Extracted records
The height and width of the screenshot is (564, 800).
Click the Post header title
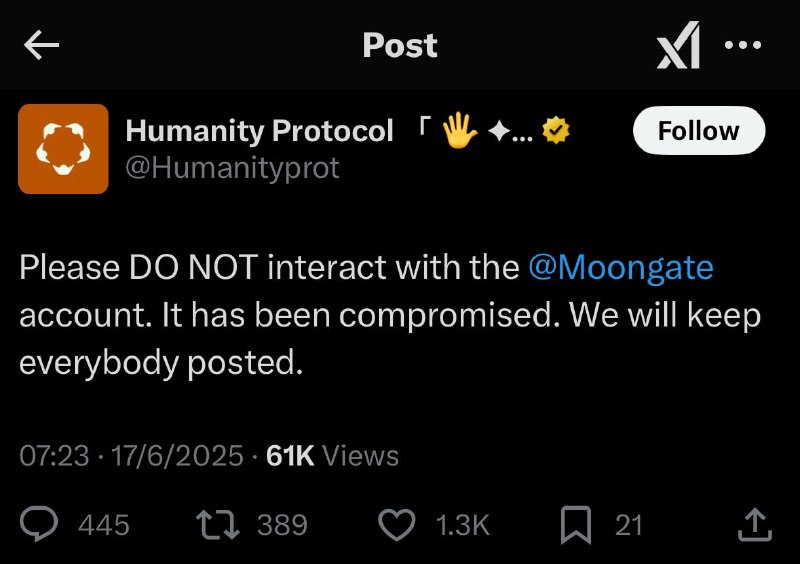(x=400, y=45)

...

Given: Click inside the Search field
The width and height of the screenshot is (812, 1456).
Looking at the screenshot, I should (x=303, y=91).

---

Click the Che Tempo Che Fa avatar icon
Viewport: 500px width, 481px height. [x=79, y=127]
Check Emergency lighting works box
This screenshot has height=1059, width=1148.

Exercise requirements
In the entries above, please find the line with "Click the Che Tempo Che Fa avatar icon" and the line with "This screenshot has height=1059, width=1148.", then write out exactly those two lines and every line between them, and nothing more.

Problem solution
Click the Che Tempo Che Fa avatar icon
Viewport: 500px width, 481px height. [x=79, y=127]
Check Emergency lighting works box
This screenshot has height=1059, width=1148.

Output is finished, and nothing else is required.